The Hialeah City Council held an emergency public session on June 9, 1987. At the session, Councilman Silvio Cardoso stated that the religion is "in violation of everything this country stands for"; Councilman Andres Mejides observed that the Bible does not allow this particular type of animal sacrifice; and Councilman Julio Martinez noted (to audience applause) that in Cuba "people were put in jail for practicing this religion." Hialeah's police chaplain testified that the Church worshipped "demons" and the city attorney testified that "this community will not tolerate religious practices abhorrent to its citizens." Pichardo's brief testimony was met with taunts from the audience.

At the end of the session the city council passed a resolution announcing its commitment to prohibit "all religious groups which are inconsistent with public morals, peace or safety”. The city further passed a resolution incorporating Florida's animal cruelty statute into the city code and the city attorney obtained a Florida Attorney General's Opinion from Bob Butterworth concluding that the state statute did not permit ritual animal sacrifice.

In September 1987, the city council unanimously passed three new ordinances that criminalized “sacrifices of animals for any type of ritual, regardless of whether or not the flesh or blood of the animal is to be consumed.” The city council exempted kosher slaughterhouses, regular slaughterhouses, hunting, fishing, pest extermination, euthanasia of stray animals, and feeding live rabbits to greyhounds.

The Church sued in the United States District Court for the Southern District of Florida. On June 10, 1988, U.S. District Judge Eugene P. Spellman granted absolute immunity to the individual city council members and the mayor in a summary judgment. On October 5, 1989, after a nine-day bench trial on the remaining claims, Judge Spellman ruled in favor of the city. In 1991, the United States Court of Appeals for the Eleventh Circuit affirmed in an unsigned one-paragraph per curiam decision, where it noted that Judge Spellman "employed an arguably stricter standard" than that applied in Employment Division v. Smith (1990), which had in the interim found Native Americans could be fired for their ritual use of peyote. In Smith, Justice Antonin Scalia had even cited Judge Spellman's opinion as authority, which the city highlighted in their appeals brief.

The Court in Wisconsin v.
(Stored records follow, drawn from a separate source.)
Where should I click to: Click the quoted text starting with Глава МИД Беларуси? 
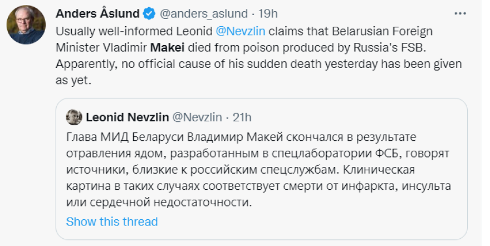[241, 137]
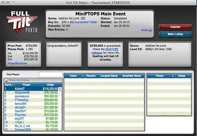Sort player list by Rank column

tap(9, 84)
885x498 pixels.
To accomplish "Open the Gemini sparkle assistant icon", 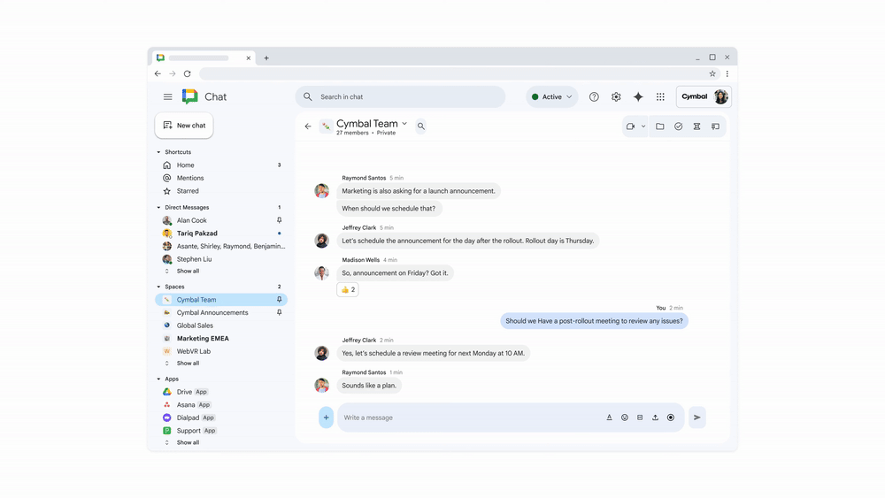I will tap(638, 97).
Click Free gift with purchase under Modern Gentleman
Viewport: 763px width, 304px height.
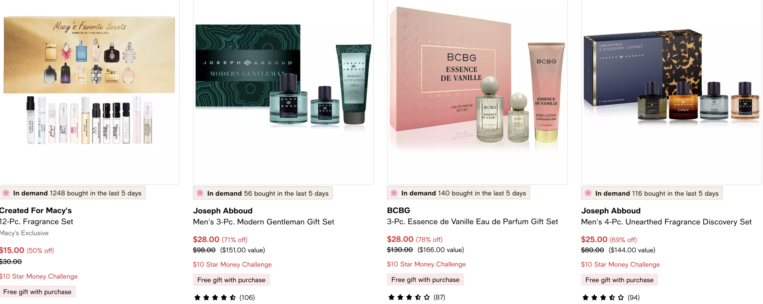point(231,280)
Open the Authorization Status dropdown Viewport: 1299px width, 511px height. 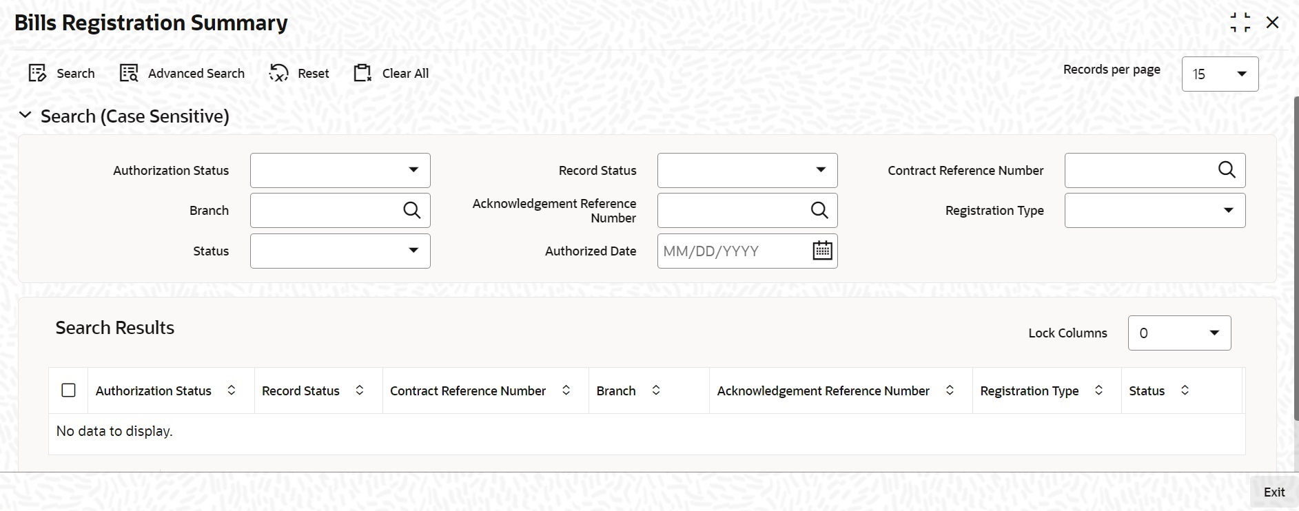click(340, 170)
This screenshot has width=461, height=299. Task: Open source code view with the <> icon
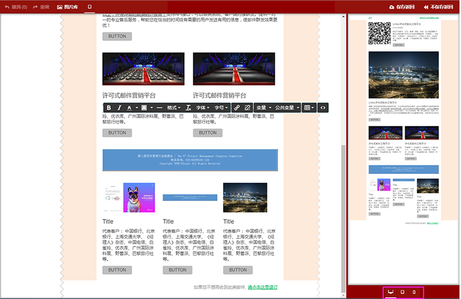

Yoder (1972) had explicitly provided Amish parents a religious exemption from mandatory school attendance under the Free Exercise Clause. However, in the years since, free-exercise claimants had lost every case before the Court, with the exception of a line of employment decisions cases terminated by Smith. The Church's petition for certiorari from the Supreme Court of the United States was granted, with Douglas Laycock appearing for the Church during oral arguments on November 4, 1992.

==Supreme Court==
===Opinion of the Court===
On June 11, 1993, the Supreme Court unanimously reversed the appeals court's decision. Justice Anthony Kennedy, in an Opinion of the Court joined in parts by Chief Justice William Rehnquist, and Justices Byron White, John Paul Stevens, Antonin Scalia, David Souter, and Clarence Thomas concluded that the city's ordinances violated the Free Exercise Clause of the United States Constitution.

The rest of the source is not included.